Industry veteran and former Psygnosis and Eidos staffer Richard Browne has revealed on social media that we almost got a VR version of Geoff Crammond's utterly iconic video game The Sentinel.
The game would have been licenced by Domark, the UK publisher which would eventually become part of the Eidos empire in 1995 – the same year in which discussions surrounding a VR version of The Sentinel took place.
Browne reveals that Domark inked a deal with UK VR firm Virtuality for two games "at a low price" and that he felt The Sentinel was the perfect project for one of them. The plan was to create a VR version exclusively for arcades running on Virtuality's hardware, which already had a presence in amusement centres at this point.
"I got in touch with Geoff Crammond (also Stunt Car Racer, Grand Prix) through his lovely agent John Cook and worked out a deal to license it," recalls Browne. "Would've been magnificent but Ian Livingstone and I worked out it would never be worth the investment. Killed."
Originally released in 1986, The Sentinel (known in North America as The Sentry) was released on the BBC Micro before being ported to the Amstrad CPC, C64, Spectrum, ST, Amiga and PC.

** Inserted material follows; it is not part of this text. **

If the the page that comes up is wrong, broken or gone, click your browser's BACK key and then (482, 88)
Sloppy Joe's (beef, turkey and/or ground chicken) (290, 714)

Its gameplay is wholly unique; the player takes the role of a telepathic robot known as a Synthoid who has to take control of each level by climbing from the lowest point of the map to the highest platform, over which the Sentinel looms. You accumulate energy by absorbing other objects and creating new Synthoids to transfer yourself to, all of the while avoiding the glare of the Sentinel itself, which drains your energy.
The Sentinel was critically acclaimed at the time of release, and there's never really been another game quite like it – apart from 1998's Sentinel Returns, an official PlayStation / PC sequel which Crammond wasn't involved with but had Hollywood director John Carpenter on soundtrack duties.